そのような有り様に清洲の者たちも、いずれまた、信勝様が殿に反旗を翻す日が来るのではないかと、日々警戒を募らせているのです」
真摯に語る濃姫を前に、報春院は皺の寄る口元を、気難しげに引き結びながら聞いている。
「うつけとて人の子。自分を裏切り、信頼を踏みにじった者に、何故喜んで当主の座を譲ろうなどと思いましょうや」
「……では、どうすれば良いと言われるのじゃ?」
「信勝殿におかれましては、一度、殿の病気見舞いを兼ねて清洲の城へ参られ、ご兄弟のわだかまりを解かれるよう努めるべきかと」
「信勝殿を清洲の城へ?」
「左様にございます。殿と直に向き合われ、和解のご意識がある旨を、はきとお伝えあそばすのです」
「…なれど信勝殿は、合わせる顔がないのか、あれ以降 信長殿を避けておいでのご様子じゃ。参られるかどうかは分かりませぬぞ?」
「では、義母上様の方から信勝殿にご説得下さりませ」
濃姫は是非にもという語調で、躊躇い顔の姑に訴えた。
「いくら面目を失っているからと言うても、実の弟君が病床の兄上を見舞わぬという法はございますまい。

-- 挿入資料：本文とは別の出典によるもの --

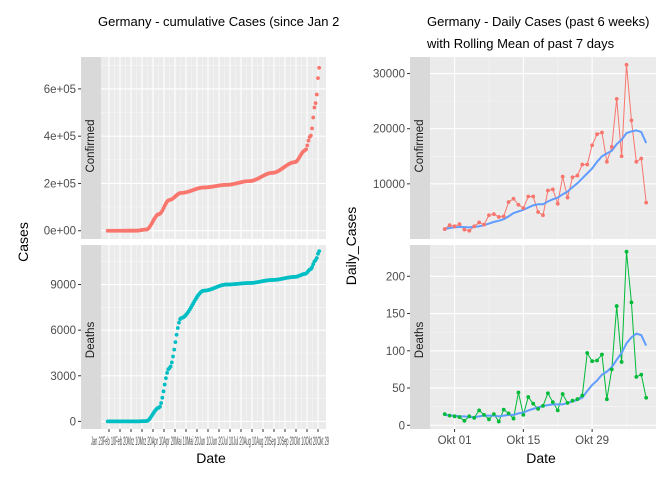 This screenshot has width=672, height=480. What do you see at coordinates (60, 137) in the screenshot?
I see `y-tick-label: 4e+05` at bounding box center [60, 137].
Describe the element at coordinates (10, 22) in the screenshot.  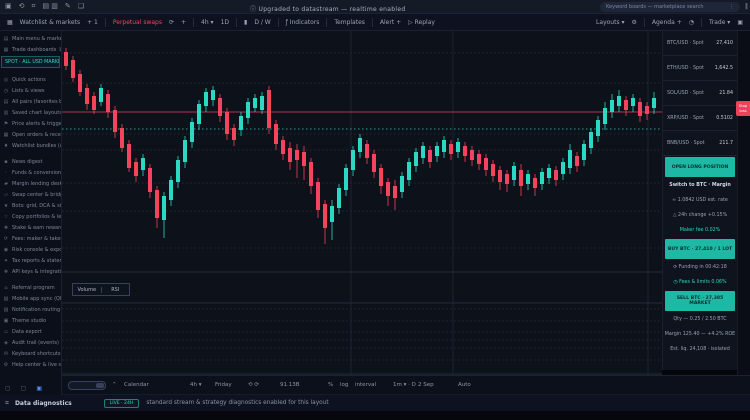
I see `grid-icon: ▦` at that location.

信勝殿がご誠意をお示しになられれば、殿とてその頑ななお心を解かれましょう」
「しかしのう…」
「何事も、信勝殿の御為(おんため)にございます」
突き付けるような姫の一言に、報春院の心も揺れた。
信勝のこともあるが、濃姫がわざわざこのような話を持ちかけて来るということは、これは単なる例え話ではなく、
信長は本当に信勝に当主の座を譲り渡す意思がないのではないか?と、俄に疑念が湧いたからである。
濃姫は、難しそうな面持ちで黙している報春院の前に、今一度 両の手をつくと、改めて進言した。

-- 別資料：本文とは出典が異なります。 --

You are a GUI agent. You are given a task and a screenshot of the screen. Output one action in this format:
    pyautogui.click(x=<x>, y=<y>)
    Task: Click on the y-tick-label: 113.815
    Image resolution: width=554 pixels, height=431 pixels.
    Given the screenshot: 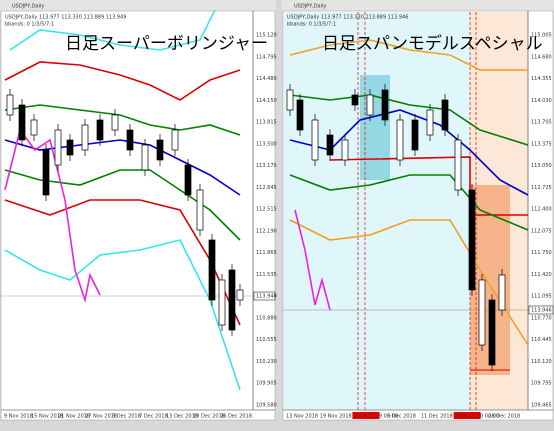 What is the action you would take?
    pyautogui.click(x=266, y=123)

「義母上様。私も織田家の嫁として、これ以上家中が乱れてゆく様は見とうございませぬ。
余命短き殿の為にも、せめてご家督の継承くらいは、滞りなく済ませて差し上げたいのです」
「──」
「何卒、お力をお貸し下さいませ」
濃姫の頭が緩やかに下がるのを、報春院は相も変わらず無言のまま、糸のように細い目をして見つめていたが、
既に心は決まっていたのか、それ以上反論することはなく、ただ遣る瀬無さそうに溜め息を漏らしていた。